## Extrait du document

C’est une bonne question, mais la réponse devrait être que ça n’importe pas : on ne peut pas décider si ce qui a été fait l’a été bien ou pas, en raison des effets. Ainsi, ce qu’a fait le protagoniste était bien, pourrait-on dire, et le résultat a été désastreux, mais pas complètement, puisqu’il se libère définitivement. Evidemment qu’on pourrait alors penser : mais les intentions n’ont pas d’importance. C’est vrai, les intentions n’importent pas, tout importe : comment il l’a fait, pourquoi il l’a fait, qu’a-t-il pensé en le faisant, qu’a-t-il senti en le faisant, s’il a été sincère avec lui-même, etc. J’imagine que c’est ce genre de choses que l’on peut juger lorsqu’on évoque une action. En même temps, peut-être le résultat a-t-il aussi à voir avec ce « tout », et dans ce cas le résultat est un mystère : qu’est-ce qui n’allait pas ?

Agir bien ou mal, c’est entre autres choses une question de libre arbitre, confronté à la fatalité d’un résultat qui ne saurait que le réduire. C’est un thème important de tes romans : la recherche d’une liberté pour modifier cette fatalité. Crois-tu qu’en écrivant tu puisses la trouver ?

C’est toujours la même chose : on commence en étant libre et à mesure que l’on prend des décisions on devient esclave. Ou c’est l’inverse : on commence esclave et à mesure que l’on prend des décisions on se libère. On pourrait croire que les deux choses ont lieu en même temps et ce qui se trouve des deux côtés, en tous cas, c’est le moment où quelque chose est décidé. La question, c’est qui décide, dans le sens de quel type d’organe. Celui qui décide dans l’écriture est un organe qui trouve plaisir à la tension.

## Données

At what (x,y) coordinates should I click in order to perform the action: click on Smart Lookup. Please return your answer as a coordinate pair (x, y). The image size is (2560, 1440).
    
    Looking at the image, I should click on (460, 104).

## Question posée A
D'après l'extrait, qui décide dans l'écriture ?
## Question posée B
Dans l'extrait, relève tout le passage qui va de « C’est une bonne » jusqu'à « n’allait pas ? ».

## Réponse complète A
Un organe qui trouve plaisir à la tension.

## Réponse complète B
C’est une bonne question, mais la réponse devrait être que ça n’importe pas : on ne peut pas décider si ce qui a été fait l’a été bien ou pas, en raison des effets. Ainsi, ce qu’a fait le protagoniste était bien, pourrait-on dire, et le résultat a été désastreux, mais pas complètement, puisqu’il se libère définitivement. Evidemment qu’on pourrait alors penser : mais les intentions n’ont pas d’importance. C’est vrai, les intentions n’importent pas, tout importe : comment il l’a fait, pourquoi il l’a fait, qu’a-t-il pensé en le faisant, qu’a-t-il senti en le faisant, s’il a été sincère avec lui-même, etc. J’imagine que c’est ce genre de choses que l’on peut juger lorsqu’on évoque une action. En même temps, peut-être le résultat a-t-il aussi à voir avec ce « tout », et dans ce cas le résultat est un mystère : qu’est-ce qui n’allait pas ?